University professor Joseph Coupland (Jared Harris) and his research students, Krissi (Erin Richards) and Harry (Rory Fleck-Byrne), study Jane Harper (Olivia Cooke) through a slot in a locked door as, alone in her room, she appears able to summon the dead. While Jane torments herself and suffers at the hands of an apparent poltergeist, Coupland and his team endeavour to explain every occurrence with reason and logic. He recruits a young filmmaker, Brian (Sam Claflin), to document the experiment but Brian falls for Jane and her behavior becomes ever more extreme. But everything can be explained with science. Can't it?
We've been here before. The Quiet Ones is not an entirely original idea, but then neither was The Borderlands, and look how unnerving that was! It's a fine idea with great settings (Oxford University, an abandoned mansion) and good performances. The trouble is, for a horror it isn't terribly scary. I sat down for the screening expecting to grip the arms of my seat, scrunch up my toes and wonder again what the hell I was doing putting myself through this. Alas, the hair on the back of my neck remained largely prostrate. Maybe three horror films in a week deadens the impact.
There are plenty good 'jumps' but most are introduced with a rousing score or an obvious lull in activity. There are a few red herrings to build the tension and leave the viewer taut with expectation but at no point could I say I was scared or needed to look away from the screen to remind myself I was safe and in a cinema and not right there and about to be evil's next victim. Being on edge is good, but not good enough.
The special effects work well and there are one or two particularly enjoyable moments where DoP Mátyás Erdély has let rip with the lighting and camera work. Likewise, the props and set dressing set the scene beautifully but, were it not for the cast, John Pogue's film would be merely dull instead of at least managing to be enjoyable.
The last time I saw Jared Harris, he was swinging at the end of a rope in Mad Men and it's great to see him back on the big screen in a role that is less constricting than that of Lane Pryce. His Coupland is a combination of obsessive sleazebag and kindly mentor and the blend is perfect, never veering into the realms of pastiche. Likewise, Richards, most recently seen in Open Grave, draws us in with her determined temptress, the kind of girl you'd want to know but never cross.
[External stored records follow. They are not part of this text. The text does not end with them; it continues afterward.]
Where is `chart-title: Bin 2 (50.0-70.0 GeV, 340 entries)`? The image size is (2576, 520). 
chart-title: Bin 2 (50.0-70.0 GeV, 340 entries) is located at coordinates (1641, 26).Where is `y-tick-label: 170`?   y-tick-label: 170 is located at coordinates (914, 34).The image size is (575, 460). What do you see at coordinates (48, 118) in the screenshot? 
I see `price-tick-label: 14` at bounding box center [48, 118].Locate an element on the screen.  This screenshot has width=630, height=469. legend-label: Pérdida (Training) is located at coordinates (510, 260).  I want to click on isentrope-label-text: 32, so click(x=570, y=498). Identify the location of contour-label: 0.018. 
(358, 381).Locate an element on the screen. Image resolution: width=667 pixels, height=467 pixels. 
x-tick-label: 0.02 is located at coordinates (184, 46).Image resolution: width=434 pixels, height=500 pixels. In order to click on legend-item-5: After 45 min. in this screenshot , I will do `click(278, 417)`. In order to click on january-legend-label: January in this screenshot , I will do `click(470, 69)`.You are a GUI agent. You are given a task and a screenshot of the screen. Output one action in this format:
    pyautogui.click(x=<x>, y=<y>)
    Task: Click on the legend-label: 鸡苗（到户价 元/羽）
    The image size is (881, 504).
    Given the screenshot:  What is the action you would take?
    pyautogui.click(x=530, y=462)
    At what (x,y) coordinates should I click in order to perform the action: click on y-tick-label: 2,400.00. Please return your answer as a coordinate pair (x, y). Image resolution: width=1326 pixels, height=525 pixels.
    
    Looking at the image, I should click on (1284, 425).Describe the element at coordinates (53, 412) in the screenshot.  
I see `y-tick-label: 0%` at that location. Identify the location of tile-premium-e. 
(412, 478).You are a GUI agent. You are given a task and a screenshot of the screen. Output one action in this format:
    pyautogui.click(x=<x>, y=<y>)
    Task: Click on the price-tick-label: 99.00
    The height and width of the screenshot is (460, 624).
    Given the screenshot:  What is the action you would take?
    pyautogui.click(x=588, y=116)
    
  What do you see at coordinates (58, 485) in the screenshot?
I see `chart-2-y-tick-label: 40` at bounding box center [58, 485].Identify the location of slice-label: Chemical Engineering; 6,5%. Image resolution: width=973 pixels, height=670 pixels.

It is Olivia Cooke, though, who makes The Quiet Ones worthwhile. It is difficult not to focus on her when she appears, even fleetingly, upon the screen. The other actors are her guests as she commands our attention. Always convincing as Jane the vulnerable waif, acolyte of evil and desperate victim, she manages to be sexy and enticing despite her sunken eyes and bruised skin; a black widow that Brian, unsurprisingly, struggles to resist. Let's hope Cooke isn't merely a saving grace in her next project: screenwriter Stiles White's directorial debut, Ouija.
The morning after, The Quiet Ones remains an intriguing story, true or not, that is well performed. But it lacks guts or real bite and, perhaps, could do with being a lot louder.